It’s summer time and, at least according to George Gershwin, the living will be easy. Newspapers and magazines are full of advice about how we are expected to dress and behave for the next eight weeks. It’s not actually going to be easy. How can we possibly live up to the demands of summer? One particular advertisement I saw in a color magazine said it all. It showed a photo montage of a family dressed in what appear to be circus outfits, and variously engaged in fishing, throwing beach balls, sucking fizzy drinks through straws, cooking lobsters on a barbecue, and apparently playing tennis using a large dog as a net. All of them except the dog had peculiarly artificial fixed smiles, as if they had overdosed on some potent happiness drug. This is summer, according to the advertising industry. We must live outdoors, we must dress very strangely, we must have suitable "activities," and we must smile, because there will be nothing to smile about in November.
Summer is traditionally a happy time, when we can enjoy vacations and outdoor activities in the warm sunshine, if any. Saudi Arabia may be warmer, but they just can’t beat us for humidity. Summer brings many experiences that are denied to us all winter: mosquitoes, deer ticks, lawn care, carbonized food from the barbecue, ozone warnings, deadly ultra-violet rays, and hurricanes.

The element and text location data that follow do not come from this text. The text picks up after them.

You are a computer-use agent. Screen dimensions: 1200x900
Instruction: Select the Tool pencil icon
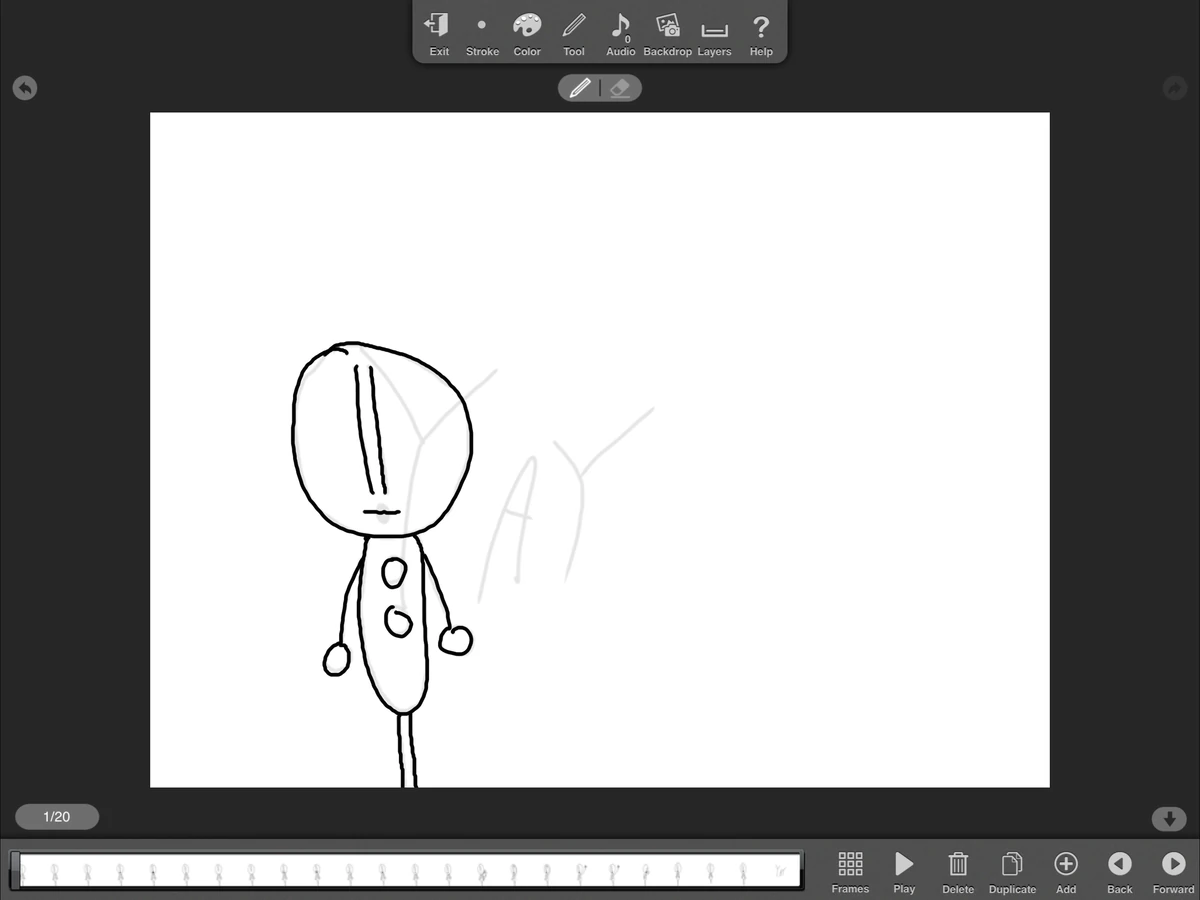click(573, 32)
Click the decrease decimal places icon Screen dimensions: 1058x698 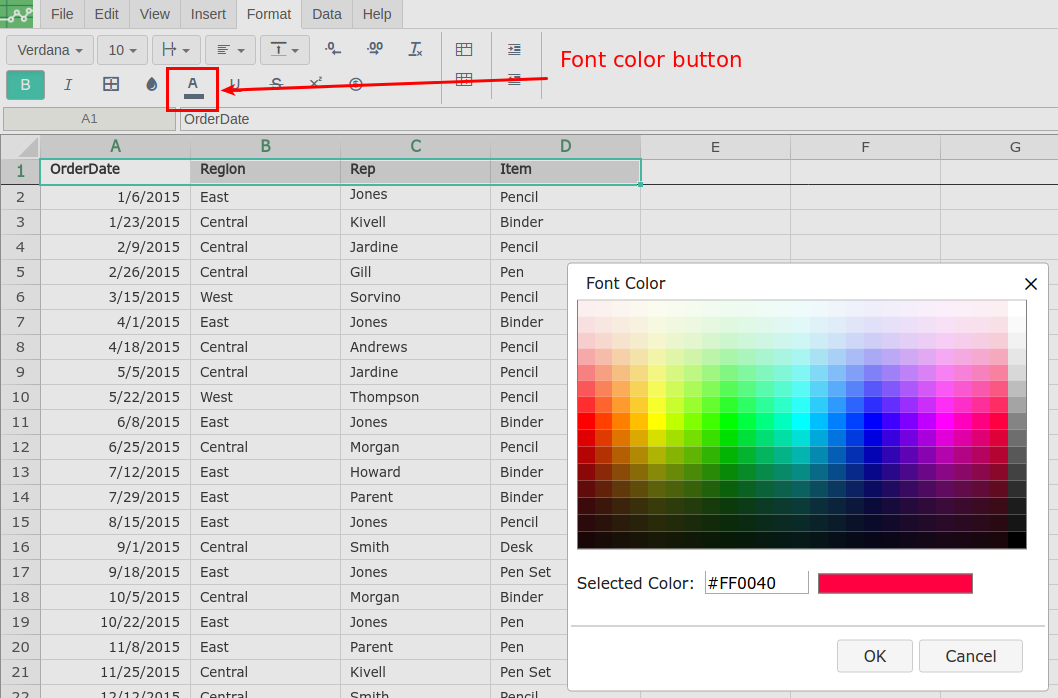(x=333, y=49)
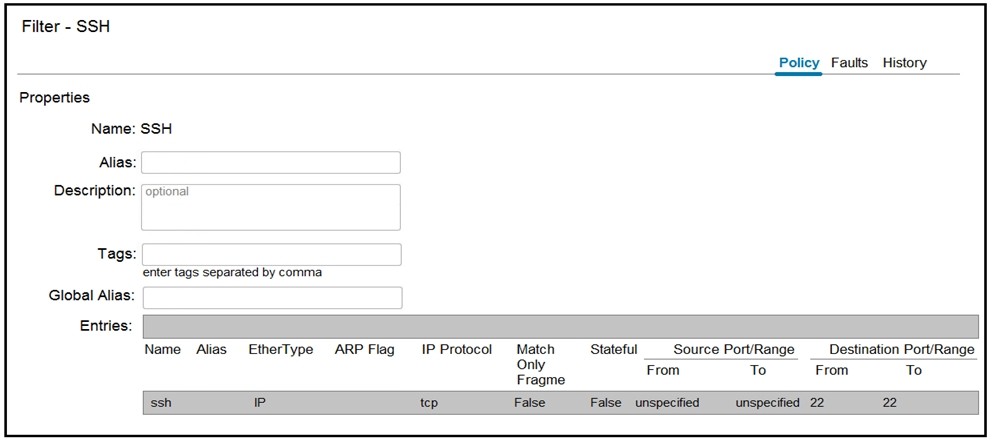Click the Destination Port/Range header
This screenshot has height=442, width=992.
pyautogui.click(x=902, y=350)
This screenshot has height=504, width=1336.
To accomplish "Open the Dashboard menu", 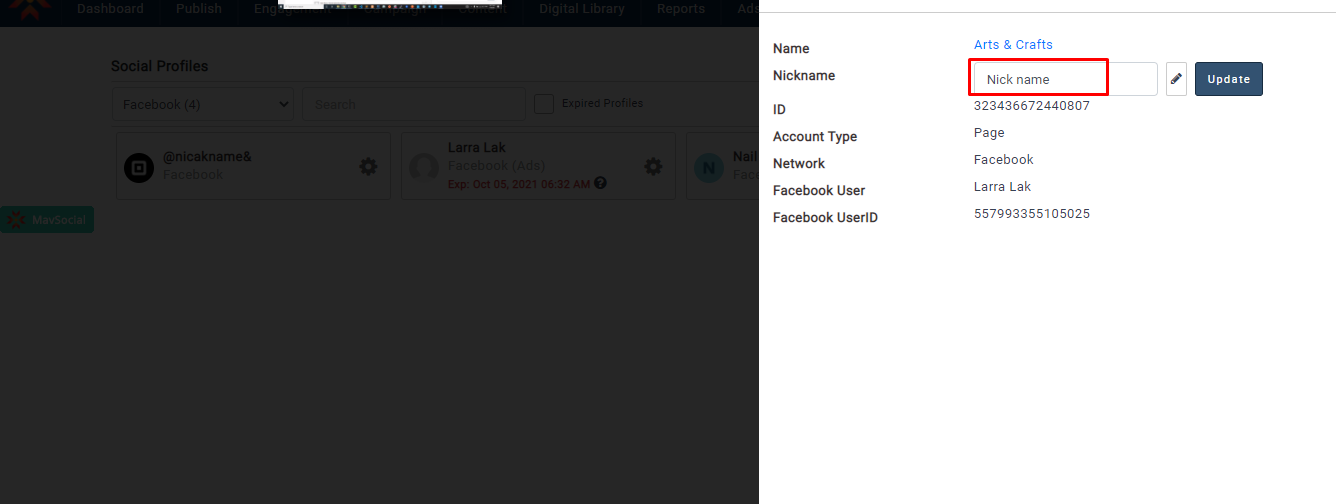I will [x=110, y=9].
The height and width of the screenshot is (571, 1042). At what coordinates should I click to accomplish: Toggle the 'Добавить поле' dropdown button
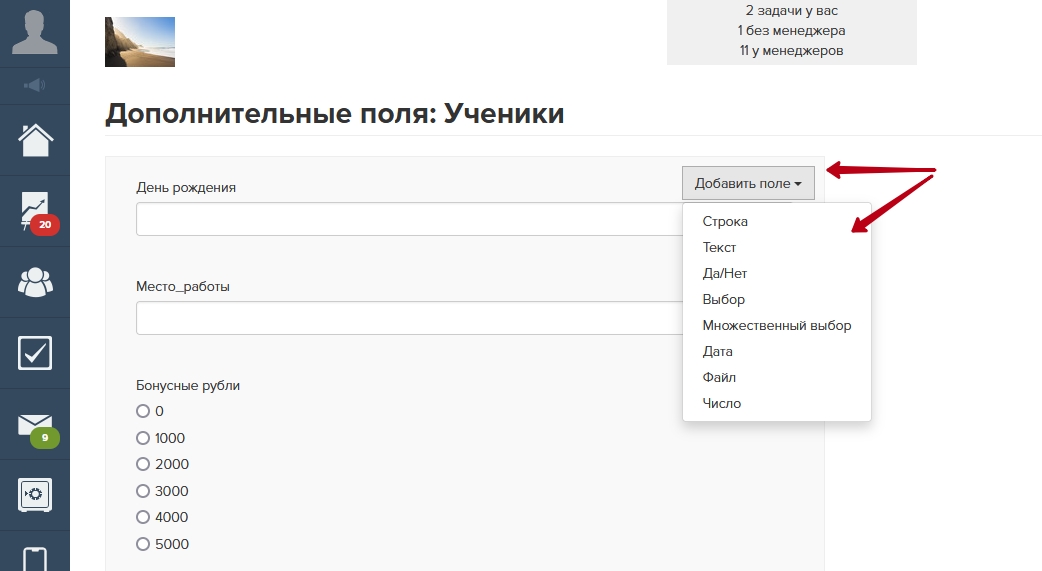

Oddly enough, in spite of all this happy stuff, indexes of happiness tend to dip downwards in the summer. Perhaps it’s the air conditioning bills.
Living outdoors is a collective summer fantasy. Yet the outdoors was not really discovered until the late eighteenth century. Before that, nature was just something you put in the background of paintings, which were supposed to be hung safely indoors out of the rain. Then artists began to paint nature herself, especially in her sublime, picturesque and pastoral aspects: mountains, waterfalls, deserts, and country scenes. Inspired by these dramatic images wealthy folks traveled to wild and remote parts of the world to experience the emotional power of raw nature. But they soon discovered that it was more comfortable to live in town and look at the paintings.
The great appeal of summer is that it offers the possibility of an outdoor life for a few weeks. That’s all most of us need: the possibility. We are an indoor species, not adapted to survive long without shelter. We started out in caves, then graduated to huts and houses, and finally to MacMansions and condominiums. Our whole history has been a progression from outdoors to indoors, so that now we live, and even play within four walls most of the time. We prefer to work indoors. It’s more prestigious, and it pays better. The whole education industry is built on this simple fact. In the science fiction and architectural fantasies of the 20th century, visionaries dreamed of covered cities, completely separated from the hazards of the open air. Nature could be viewed on television. This prophecy has already come true in places like Phoenix and Houston and has been enshrined in fiction by Steven King (in "Under the Dome") and Bart Simpson (in "The Simpson’s Movie").
This nervousness about being in the open air is not entirely crazy. Some Boy Scout troops now have their "camps" indoors, for safety reasons. If scouts can’t survive outdoors in summer, what hope is there for the rest of us?